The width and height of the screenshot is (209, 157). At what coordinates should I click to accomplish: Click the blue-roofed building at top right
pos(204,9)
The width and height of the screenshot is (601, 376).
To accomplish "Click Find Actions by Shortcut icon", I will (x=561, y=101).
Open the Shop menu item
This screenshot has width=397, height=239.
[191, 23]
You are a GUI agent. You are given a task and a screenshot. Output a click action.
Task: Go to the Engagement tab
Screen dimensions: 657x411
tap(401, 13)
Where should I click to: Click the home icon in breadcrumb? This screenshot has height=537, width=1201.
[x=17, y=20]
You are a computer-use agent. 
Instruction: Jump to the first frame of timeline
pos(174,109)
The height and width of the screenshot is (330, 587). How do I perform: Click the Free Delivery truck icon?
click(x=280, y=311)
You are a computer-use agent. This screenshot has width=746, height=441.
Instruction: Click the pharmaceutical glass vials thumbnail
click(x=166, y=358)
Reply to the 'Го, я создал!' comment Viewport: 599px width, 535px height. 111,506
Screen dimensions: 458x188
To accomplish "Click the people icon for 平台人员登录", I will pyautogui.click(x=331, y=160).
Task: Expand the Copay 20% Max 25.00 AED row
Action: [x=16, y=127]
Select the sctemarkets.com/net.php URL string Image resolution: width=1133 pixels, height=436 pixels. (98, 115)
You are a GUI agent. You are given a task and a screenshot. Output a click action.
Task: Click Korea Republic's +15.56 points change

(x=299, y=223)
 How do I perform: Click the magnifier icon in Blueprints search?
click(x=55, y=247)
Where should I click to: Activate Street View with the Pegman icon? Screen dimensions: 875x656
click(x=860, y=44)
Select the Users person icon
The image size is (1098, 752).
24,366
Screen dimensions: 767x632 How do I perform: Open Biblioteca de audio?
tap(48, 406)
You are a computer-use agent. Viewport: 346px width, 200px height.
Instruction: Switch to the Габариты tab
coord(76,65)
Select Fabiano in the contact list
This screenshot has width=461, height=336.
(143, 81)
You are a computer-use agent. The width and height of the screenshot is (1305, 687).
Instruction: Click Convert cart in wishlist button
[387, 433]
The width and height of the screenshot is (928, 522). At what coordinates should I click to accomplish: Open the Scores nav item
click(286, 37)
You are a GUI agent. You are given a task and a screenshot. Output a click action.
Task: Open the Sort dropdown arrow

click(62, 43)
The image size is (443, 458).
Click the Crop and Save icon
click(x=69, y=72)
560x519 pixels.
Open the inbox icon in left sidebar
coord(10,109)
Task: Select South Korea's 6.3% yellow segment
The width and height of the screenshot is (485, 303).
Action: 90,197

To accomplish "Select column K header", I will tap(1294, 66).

◆ PROBLEM DETAILS
If a line in the material contains the word "computer", copy that line.

◆ SOLUTION
You are a computer-use agent. 
You are a computer-use agent. This screenshot has width=746, height=441.
You are a computer-use agent. Viewport: 346px width, 200px height.
You are a computer-use agent. The width and height of the screenshot is (1305, 687).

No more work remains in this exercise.